---------- Reading text ----------

The Kurume Medical Journal
Online ISSN : 1881-2090
Print ISSN : 0023-5679
ISSN-L : 0023-5679
Original Contribution
Comparison of Leukotriene Receptor Antagonists and Anti-Histamines as an Add-On Therapy in Patients with Asthma Complicated by Allergic Rhinitis
ジャーナル フリー

2011 年 58 巻 1 号 p. 9-14


Patients with asthma are often complicated by allergic rhinitis, and the intimate pathophysiological association between allergic rhinitis and asthma often imposes a significant morbidity on affected individuals. The present study was conducted to assess the clinical efficacies of leukotriene receptor antagonists (LTRAs) and anti-histamines on asthma as an add-on therapy in patients with asthma complicated by allergic rhinitis. Consecutive patients with asthma were recruited to fill in systematic self-administered questionnaires concerning symptoms and conditions related to asthma and allergic rhinitis. The questionnaire was conducted twice, one month apart, and the attending physicians gave detailed information on disease control and medications on both occasions. In the study 3,140 patients with asthma participated, and 634 had concomitant allergic rhinitis (mean age: 53.1, 389 female). The second survey disclosed that treatment with LTRAs or anti-histamines had been added in 26 patients and 19 patients, respectively, without any changes in other medications. There were no significant differences in age, gender, severity of disease, or baseline treatments. The initial survey indicated that the patients who were treated with LTRAs had significantly more severe asthma-related symptoms (i.e. wheeze, cough and sleep disturbance) and experienced greater dissatisfaction with the treatment than did those who were treated with anti-histamines. The second survey disclosed significant reductions in sneezing (p=0.03), rhinorrhea (p=0.01), dyspnea (p=0.046), sleep disturbance (p=0.02), over-all asthma symptoms (p=0.013), and an improvement in satisfaction with treatment (p=0.019) in patients to whom LTRAs were added-on, whereas the patients receiving anti-histamines reported no significant changes in these symptoms. These results suggest that LTRAs are more effective than anti-histamines as an add-on therapy in symptomatic patients with asthma complicated by allergic rhinitis.

---------- Recorded data ----------

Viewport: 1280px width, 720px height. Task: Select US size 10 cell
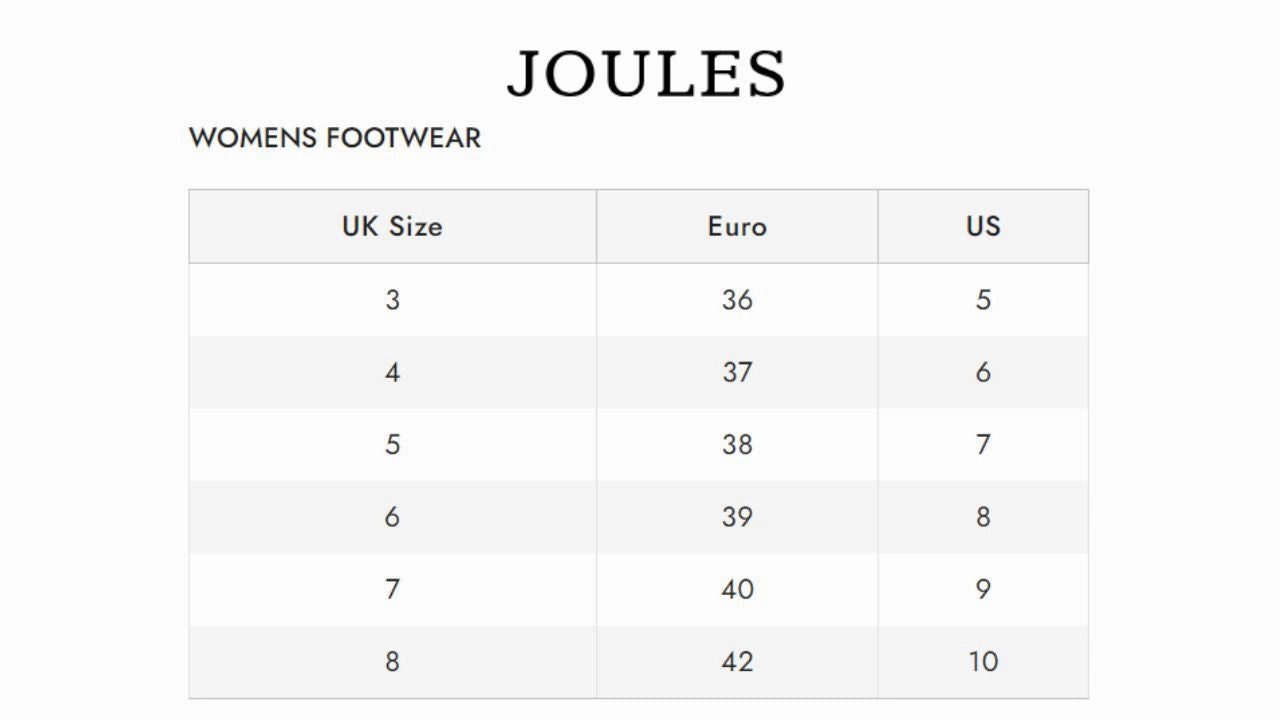(x=983, y=661)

----------

In the asthma abstract, how many of the 3,140 participating patients had concomitant allergic rhinitis? The listing is not needed for this work.

634 patients.